[Data supplied]

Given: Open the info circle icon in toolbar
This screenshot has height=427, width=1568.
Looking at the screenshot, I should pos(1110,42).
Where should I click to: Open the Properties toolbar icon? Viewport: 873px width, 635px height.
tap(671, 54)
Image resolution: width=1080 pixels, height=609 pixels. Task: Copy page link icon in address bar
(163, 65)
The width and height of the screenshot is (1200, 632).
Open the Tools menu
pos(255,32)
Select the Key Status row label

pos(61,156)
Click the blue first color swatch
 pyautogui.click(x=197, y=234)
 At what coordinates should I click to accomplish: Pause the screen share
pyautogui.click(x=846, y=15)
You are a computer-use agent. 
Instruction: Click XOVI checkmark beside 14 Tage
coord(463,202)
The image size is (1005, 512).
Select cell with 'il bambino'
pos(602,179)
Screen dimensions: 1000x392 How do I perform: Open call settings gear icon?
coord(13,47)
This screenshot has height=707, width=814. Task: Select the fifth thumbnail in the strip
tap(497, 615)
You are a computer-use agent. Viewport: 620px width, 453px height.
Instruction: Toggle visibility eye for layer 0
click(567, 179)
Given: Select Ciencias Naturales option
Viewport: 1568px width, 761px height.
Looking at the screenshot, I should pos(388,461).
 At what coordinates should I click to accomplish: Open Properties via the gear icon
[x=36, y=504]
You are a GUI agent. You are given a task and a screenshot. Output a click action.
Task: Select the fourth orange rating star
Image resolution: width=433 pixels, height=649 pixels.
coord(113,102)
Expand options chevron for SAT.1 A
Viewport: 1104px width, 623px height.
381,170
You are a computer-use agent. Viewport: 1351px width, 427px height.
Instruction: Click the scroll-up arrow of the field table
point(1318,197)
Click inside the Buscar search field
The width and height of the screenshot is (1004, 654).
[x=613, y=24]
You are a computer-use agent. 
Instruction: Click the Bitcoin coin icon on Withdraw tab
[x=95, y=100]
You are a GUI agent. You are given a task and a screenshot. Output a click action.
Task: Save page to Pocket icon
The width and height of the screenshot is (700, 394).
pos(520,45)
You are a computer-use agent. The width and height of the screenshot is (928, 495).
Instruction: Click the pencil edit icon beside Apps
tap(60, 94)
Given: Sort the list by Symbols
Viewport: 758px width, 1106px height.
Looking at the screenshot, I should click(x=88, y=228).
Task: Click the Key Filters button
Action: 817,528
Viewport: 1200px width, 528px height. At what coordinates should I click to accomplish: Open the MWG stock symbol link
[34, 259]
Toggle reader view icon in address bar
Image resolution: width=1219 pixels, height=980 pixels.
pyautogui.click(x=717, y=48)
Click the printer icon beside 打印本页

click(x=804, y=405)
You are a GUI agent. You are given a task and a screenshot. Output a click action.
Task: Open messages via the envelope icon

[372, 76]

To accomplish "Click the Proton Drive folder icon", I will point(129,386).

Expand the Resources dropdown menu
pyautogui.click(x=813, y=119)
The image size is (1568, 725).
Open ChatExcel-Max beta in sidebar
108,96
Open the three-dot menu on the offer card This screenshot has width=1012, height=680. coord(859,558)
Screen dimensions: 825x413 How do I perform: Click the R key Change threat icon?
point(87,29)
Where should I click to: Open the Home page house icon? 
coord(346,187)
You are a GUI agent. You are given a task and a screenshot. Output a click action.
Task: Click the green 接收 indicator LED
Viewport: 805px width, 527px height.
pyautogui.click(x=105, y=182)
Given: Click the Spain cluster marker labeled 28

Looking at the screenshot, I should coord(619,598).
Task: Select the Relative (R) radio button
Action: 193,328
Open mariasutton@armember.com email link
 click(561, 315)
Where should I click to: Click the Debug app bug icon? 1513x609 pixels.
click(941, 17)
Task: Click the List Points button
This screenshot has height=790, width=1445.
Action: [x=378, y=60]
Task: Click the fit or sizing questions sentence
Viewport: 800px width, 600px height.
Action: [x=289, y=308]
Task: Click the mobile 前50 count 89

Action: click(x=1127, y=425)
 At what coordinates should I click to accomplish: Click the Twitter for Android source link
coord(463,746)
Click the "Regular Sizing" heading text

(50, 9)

[/Data supplied]

## Work request
Return all of the material above exactly as it stands.

## Expected answer
Given: Open the info circle icon in toolbar
This screenshot has height=427, width=1568.
Looking at the screenshot, I should pos(1110,42).
Where should I click to: Open the Properties toolbar icon? Viewport: 873px width, 635px height.
tap(671, 54)
Image resolution: width=1080 pixels, height=609 pixels. Task: Copy page link icon in address bar
(163, 65)
The width and height of the screenshot is (1200, 632).
Open the Tools menu
pos(255,32)
Select the Key Status row label

pos(61,156)
Click the blue first color swatch
 pyautogui.click(x=197, y=234)
 At what coordinates should I click to accomplish: Pause the screen share
pyautogui.click(x=846, y=15)
You are a computer-use agent. 
Instruction: Click XOVI checkmark beside 14 Tage
coord(463,202)
The image size is (1005, 512).
Select cell with 'il bambino'
pos(602,179)
Screen dimensions: 1000x392 How do I perform: Open call settings gear icon?
coord(13,47)
This screenshot has height=707, width=814. Task: Select the fifth thumbnail in the strip
tap(497, 615)
You are a computer-use agent. Viewport: 620px width, 453px height.
Instruction: Toggle visibility eye for layer 0
click(567, 179)
Given: Select Ciencias Naturales option
Viewport: 1568px width, 761px height.
Looking at the screenshot, I should pos(388,461).
 At what coordinates should I click to accomplish: Open Properties via the gear icon
[x=36, y=504]
You are a GUI agent. You are given a task and a screenshot. Output a click action.
Task: Select the fourth orange rating star
Image resolution: width=433 pixels, height=649 pixels.
coord(113,102)
Expand options chevron for SAT.1 A
Viewport: 1104px width, 623px height.
381,170
You are a computer-use agent. Viewport: 1351px width, 427px height.
Instruction: Click the scroll-up arrow of the field table
point(1318,197)
Click inside the Buscar search field
The width and height of the screenshot is (1004, 654).
[x=613, y=24]
You are a computer-use agent. 
Instruction: Click the Bitcoin coin icon on Withdraw tab
[x=95, y=100]
You are a GUI agent. You are given a task and a screenshot. Output a click action.
Task: Save page to Pocket icon
The width and height of the screenshot is (700, 394).
pos(520,45)
You are a computer-use agent. The width and height of the screenshot is (928, 495).
Instruction: Click the pencil edit icon beside Apps
tap(60, 94)
Given: Sort the list by Symbols
Viewport: 758px width, 1106px height.
Looking at the screenshot, I should click(x=88, y=228).
Task: Click the Key Filters button
Action: 817,528
Viewport: 1200px width, 528px height. At what coordinates should I click to accomplish: Open the MWG stock symbol link
[34, 259]
Toggle reader view icon in address bar
Image resolution: width=1219 pixels, height=980 pixels.
pyautogui.click(x=717, y=48)
Click the printer icon beside 打印本页

click(x=804, y=405)
You are a GUI agent. You are given a task and a screenshot. Output a click action.
Task: Open messages via the envelope icon

[372, 76]

To accomplish "Click the Proton Drive folder icon", I will point(129,386).

Expand the Resources dropdown menu
pyautogui.click(x=813, y=119)
The image size is (1568, 725).
Open ChatExcel-Max beta in sidebar
108,96
Open the three-dot menu on the offer card This screenshot has width=1012, height=680. coord(859,558)
Screen dimensions: 825x413 How do I perform: Click the R key Change threat icon?
point(87,29)
Where should I click to: Open the Home page house icon? 
coord(346,187)
You are a GUI agent. You are given a task and a screenshot. Output a click action.
Task: Click the green 接收 indicator LED
Viewport: 805px width, 527px height.
pyautogui.click(x=105, y=182)
Given: Click the Spain cluster marker labeled 28

Looking at the screenshot, I should coord(619,598).
Task: Select the Relative (R) radio button
Action: 193,328
Open mariasutton@armember.com email link
 click(561, 315)
Where should I click to: Click the Debug app bug icon? 1513x609 pixels.
click(941, 17)
Task: Click the List Points button
This screenshot has height=790, width=1445.
Action: [x=378, y=60]
Task: Click the fit or sizing questions sentence
Viewport: 800px width, 600px height.
Action: [x=289, y=308]
Task: Click the mobile 前50 count 89

Action: click(x=1127, y=425)
 At what coordinates should I click to accomplish: Click the Twitter for Android source link
coord(463,746)
Click the "Regular Sizing" heading text

(50, 9)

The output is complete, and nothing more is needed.